As part of the cease-fire, Israel had begun easing the closure Sunday, letting in shoes and other goods in addition to the basic foods that were allowed in before the truce. Israel imposed the blockade when the Islamic Hamas seized power in Gaza a year ago, and intensified it in response to ongoing rocket attacks on Israeli communities.

Hamas pledges commitment to truce
Much rests on the truce, with Israel threatening a large-scale military operation if the rocket fire continues. Such a campaign would certainly bring high death tolls on both sides and could prompt the moderate Palestinian leadership in the West Bank to call off U.S.-backed peace talks with Israel that are supposed to bring a final deal by the end of the year.

Hamas wants to end the blockade of Gaza, which has brought hardship on the people under its control. Hamas leaders said repeatedly this week that they are committed to the truce, despite the ongoing rocket fire by militant groups. The smaller militant factions behind the fire say it was retaliation for the killing of two Palestinian militants in an Israeli raid this week in the West Bank, which is not included in the truce arrangement.

Hamas Prime Minister Ismail Haniyeh on Friday appealed to the factions to honor the truce for the good of the Palestinian civilian population.

"We expect everyone to respect the agreement," he told reporters outside a Gaza mosque after Muslim prayers. "So that the Palestinian people achieve what they look for, an end to this suffering and breaking the siege."

But if Hamas does not stop the rockets and if more Israelis are hurt, Israel could launch retaliatory strikes that would most likely lead to a complete collapse of the cease-fire. Palestinians have launched at least seven rockets and mortars toward Israel since the cease-fire began.

U.N. official says Israel violated truce
Israeli Foreign Minister Tzipi Livni called for retaliation for the attacks.

"I am not interested who fired and who didn't fire at Israel," she told reporters Thursday. "It is a violation, and Israel needs to respond immediately, militarily, for every violation."

A U.N. official said Friday that Israeli troops have violated the truce by opening fire several times at Palestinians approaching the Gaza-Israel border fence.
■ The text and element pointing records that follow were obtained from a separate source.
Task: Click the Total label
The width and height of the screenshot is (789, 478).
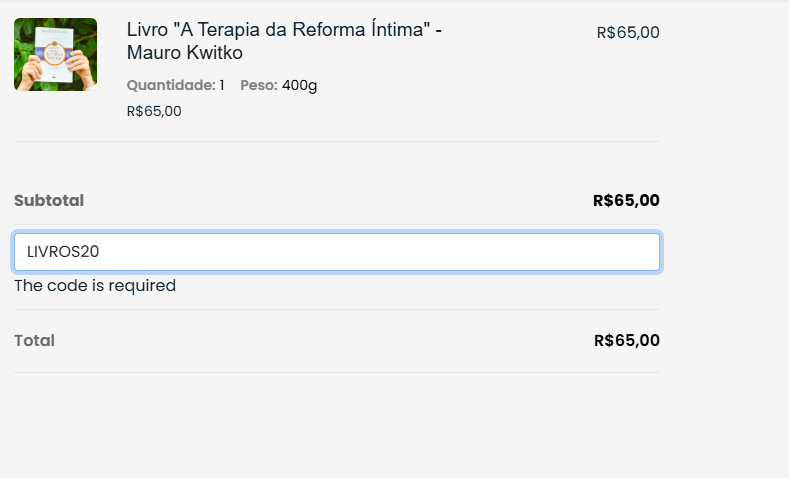Action: 34,340
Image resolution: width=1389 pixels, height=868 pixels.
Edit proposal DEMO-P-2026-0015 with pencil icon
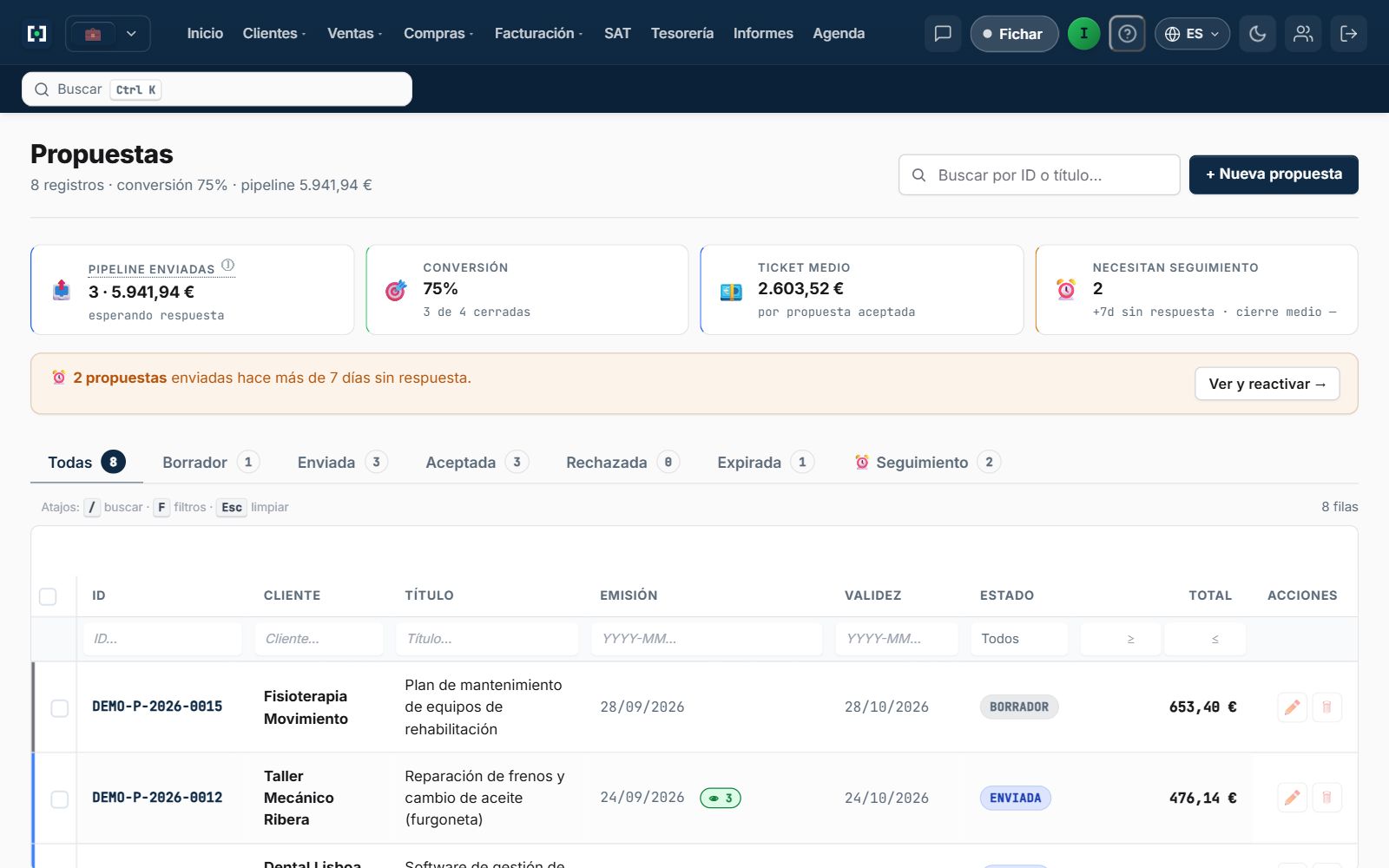(x=1292, y=707)
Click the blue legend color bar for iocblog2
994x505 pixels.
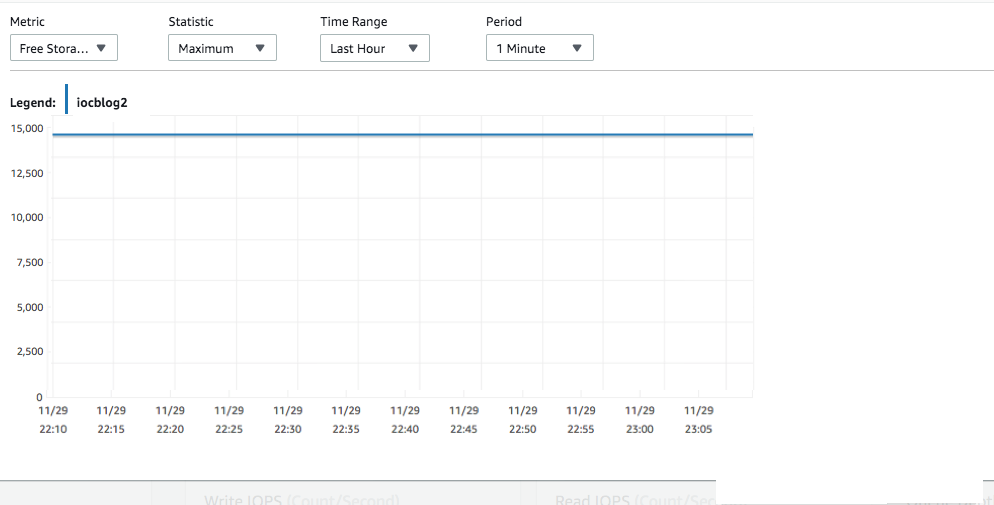click(x=67, y=100)
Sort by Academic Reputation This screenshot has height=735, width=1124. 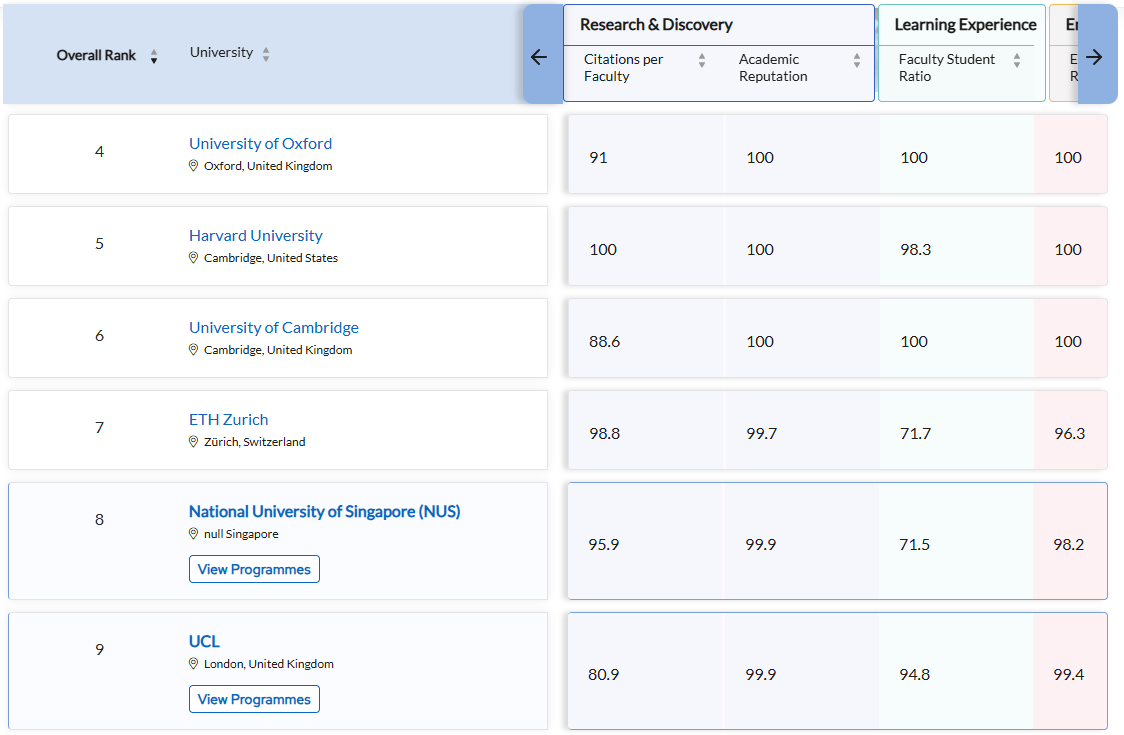click(x=857, y=60)
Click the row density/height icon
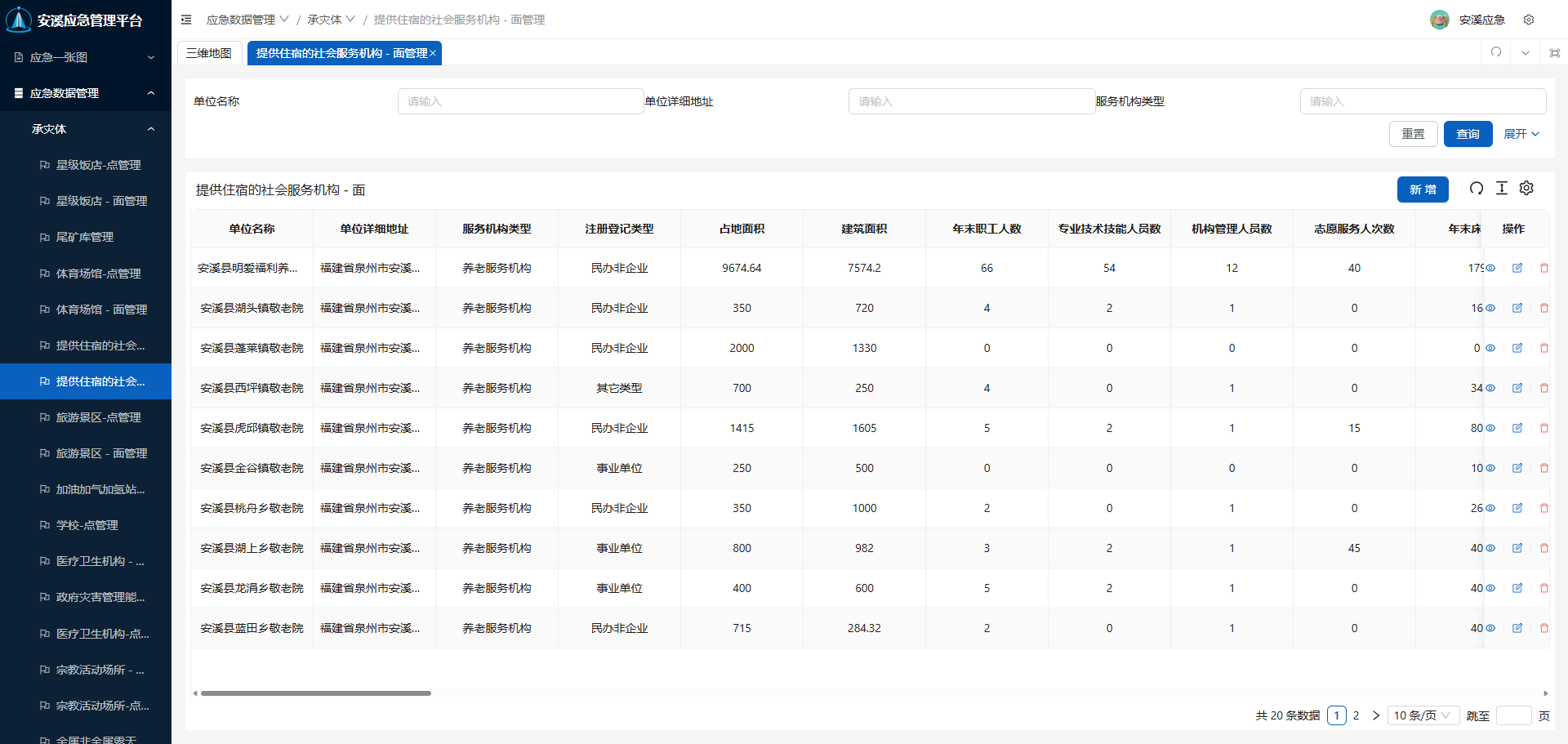The height and width of the screenshot is (744, 1568). coord(1501,189)
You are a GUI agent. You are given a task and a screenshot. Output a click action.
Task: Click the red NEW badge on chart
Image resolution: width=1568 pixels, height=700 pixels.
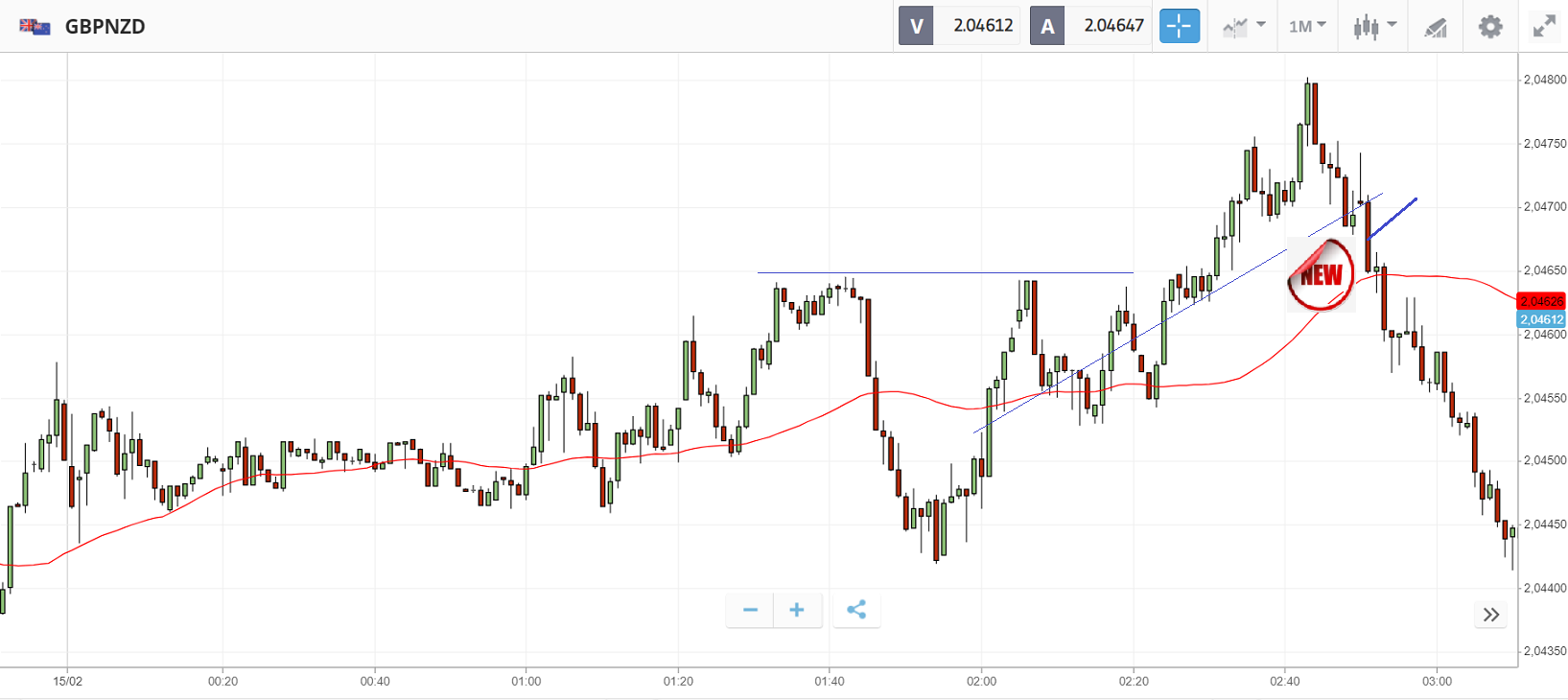pos(1321,275)
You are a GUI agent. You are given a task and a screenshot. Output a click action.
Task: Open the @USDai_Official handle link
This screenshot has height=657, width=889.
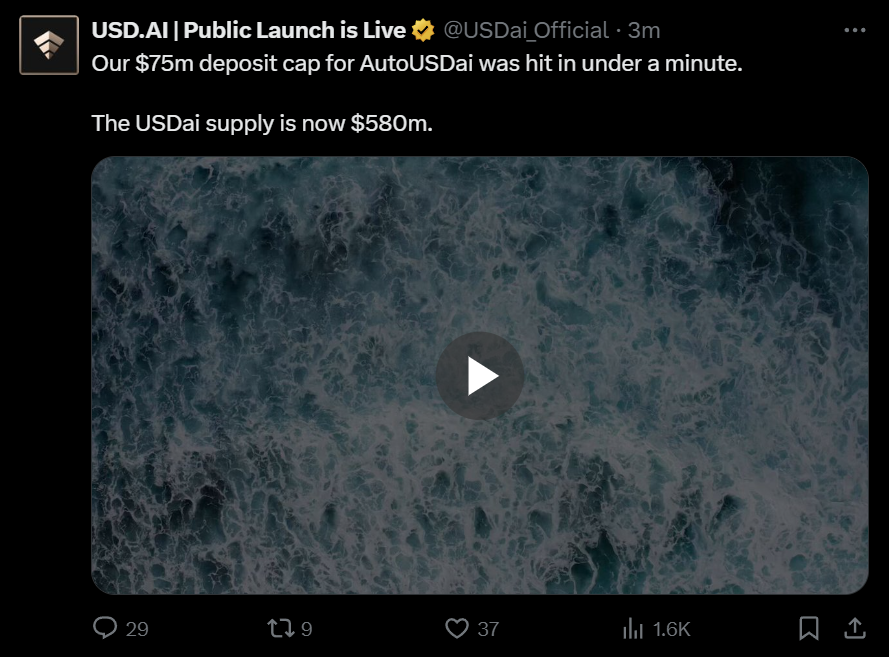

Two Palestinians were wounded in separate incidents this week, the official said, speaking on condition of anonymity because there has been no official announcement from the U.N.

In response, the army said soldiers fired warning shots on several occasions to drive away people approaching the border, but it was unaware of any Palestinian casualties.

Troops will not allow anyone close to the volatile frontier, the military said. Militants, often dressed in civilian clothing, have planted bombs and attacked army positions along the fence in the past.

An Israeli envoy headed to Egypt Thursday in an effort to work out the final phase of the truce. Egypt hopes to get Israel to swap hundreds of Palestinian prisoners in exchange for Hamas' release of an Israeli soldier held captive for two years.

Hamas demands that Israel allow the reopening of Gaza's only border crossing with Egypt, but Israel has said it will not allow the reopening of Rafah until the soldier is freed.